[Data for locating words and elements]

#####

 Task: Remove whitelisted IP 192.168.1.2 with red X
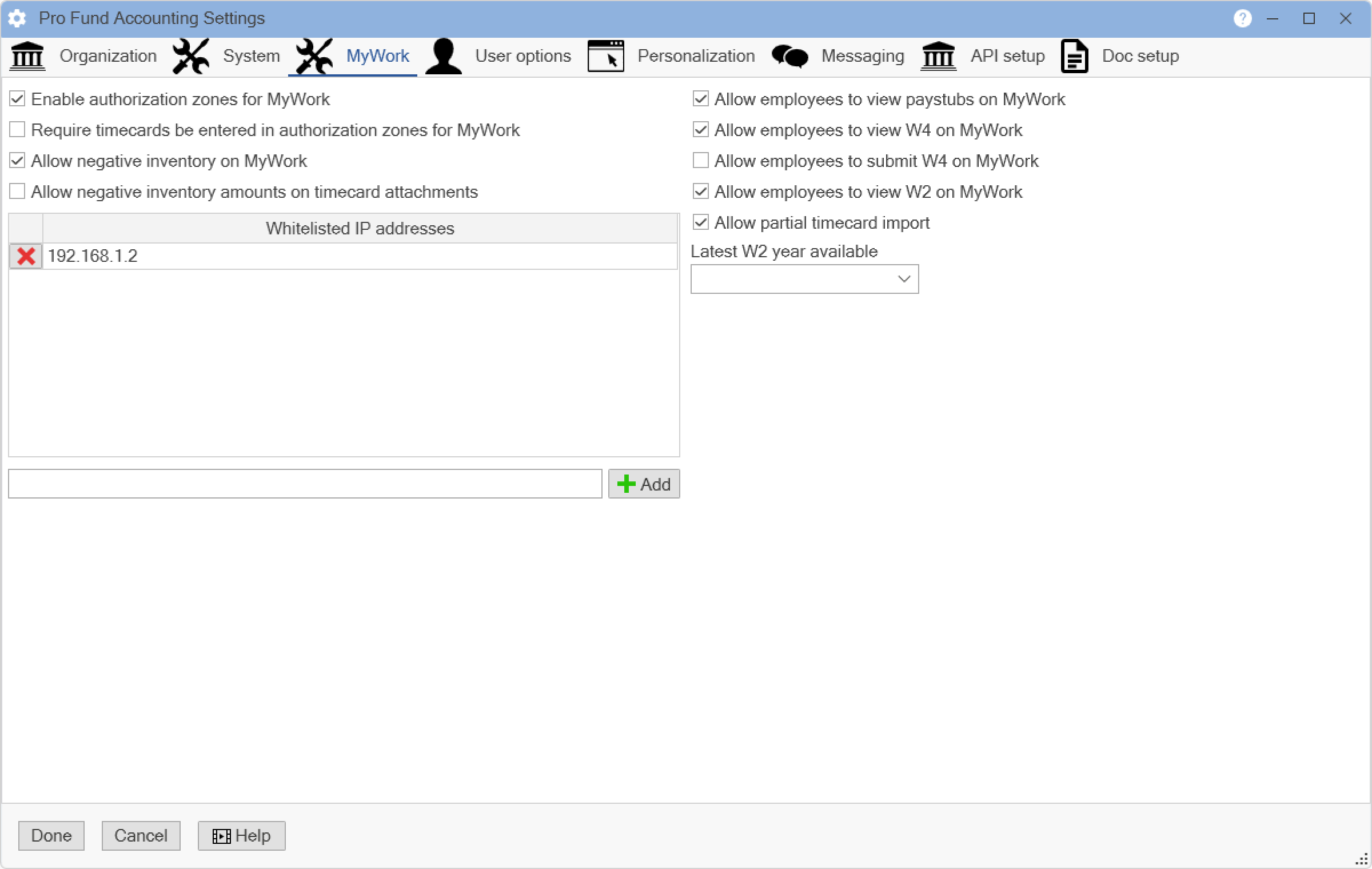[26, 256]
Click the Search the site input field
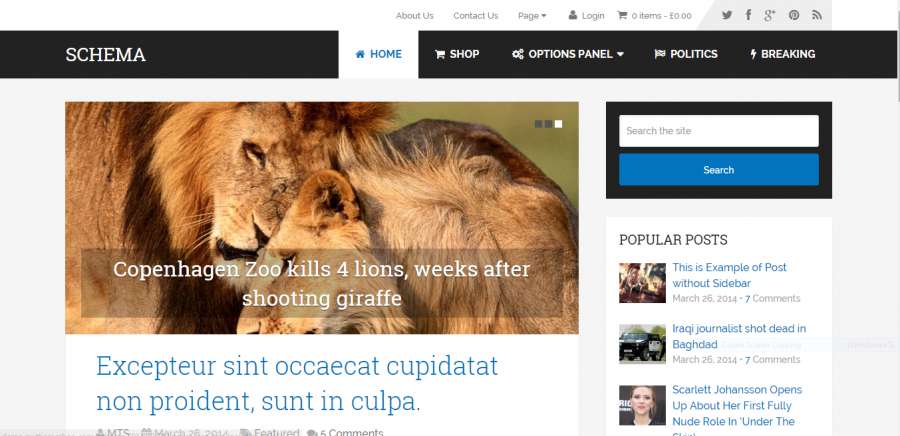The height and width of the screenshot is (436, 900). tap(719, 131)
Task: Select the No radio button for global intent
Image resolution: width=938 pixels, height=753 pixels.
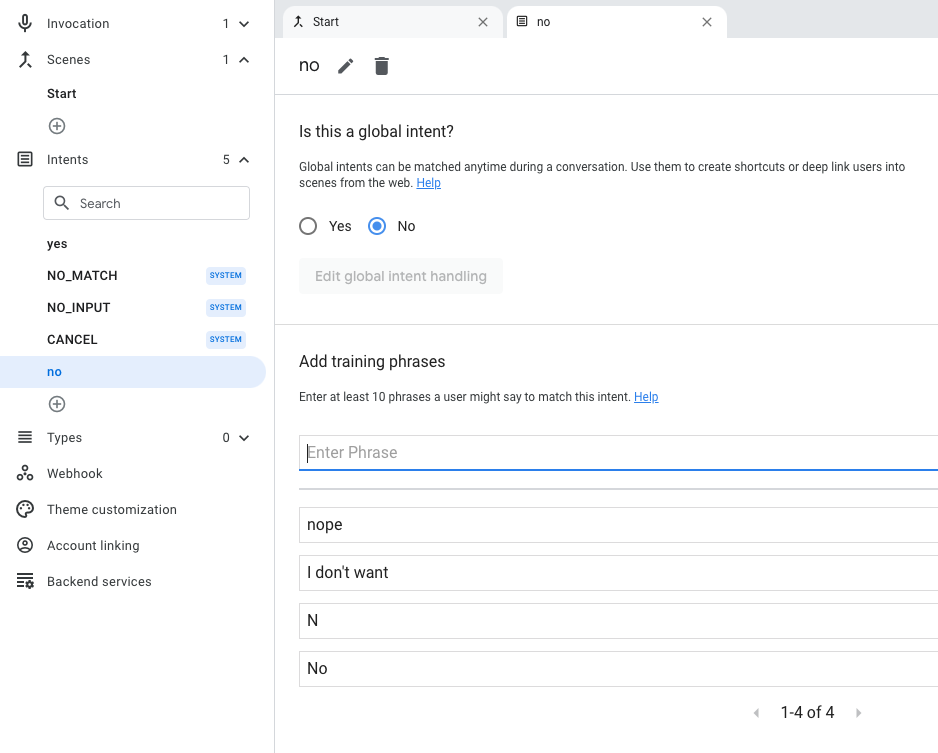Action: point(377,226)
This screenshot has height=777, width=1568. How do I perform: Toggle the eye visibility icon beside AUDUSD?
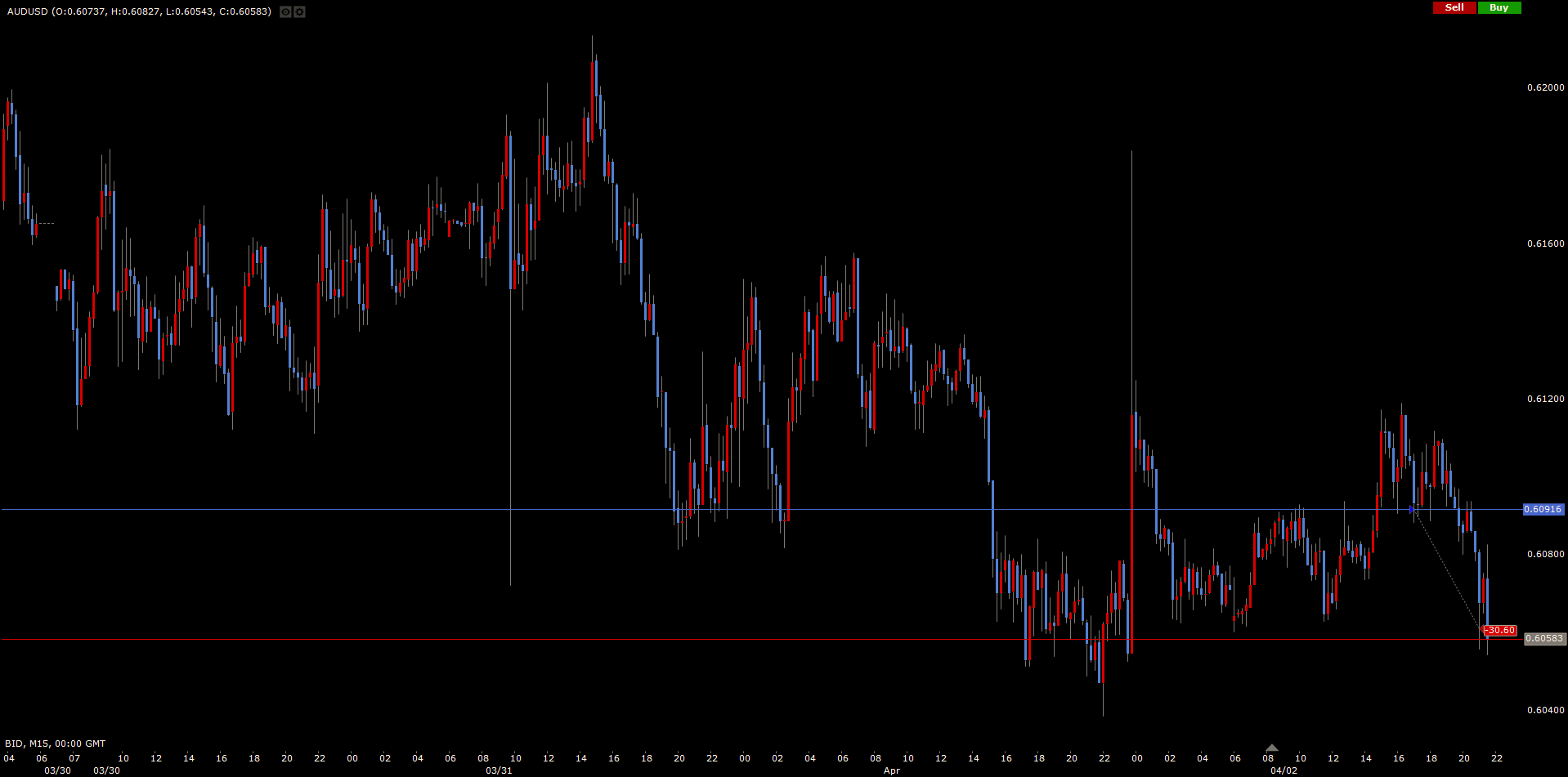tap(285, 11)
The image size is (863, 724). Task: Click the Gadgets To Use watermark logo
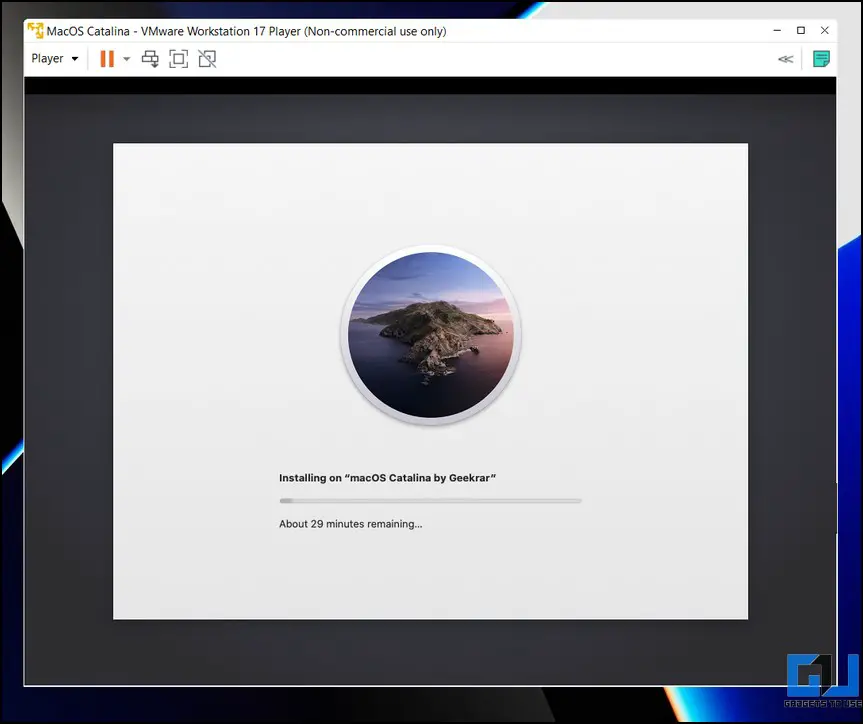pyautogui.click(x=822, y=676)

#####

> **Written task**
Reproduce every line from the one containing "This screenshot has" down to the end of the items. Leave the pictures out of your answer.

> **Written solution**
This screenshot has height=777, width=1568. How do I perform: Toggle the eye visibility icon beside AUDUSD?
tap(285, 11)
The image size is (863, 724). Task: Click the Gadgets To Use watermark logo
pyautogui.click(x=822, y=676)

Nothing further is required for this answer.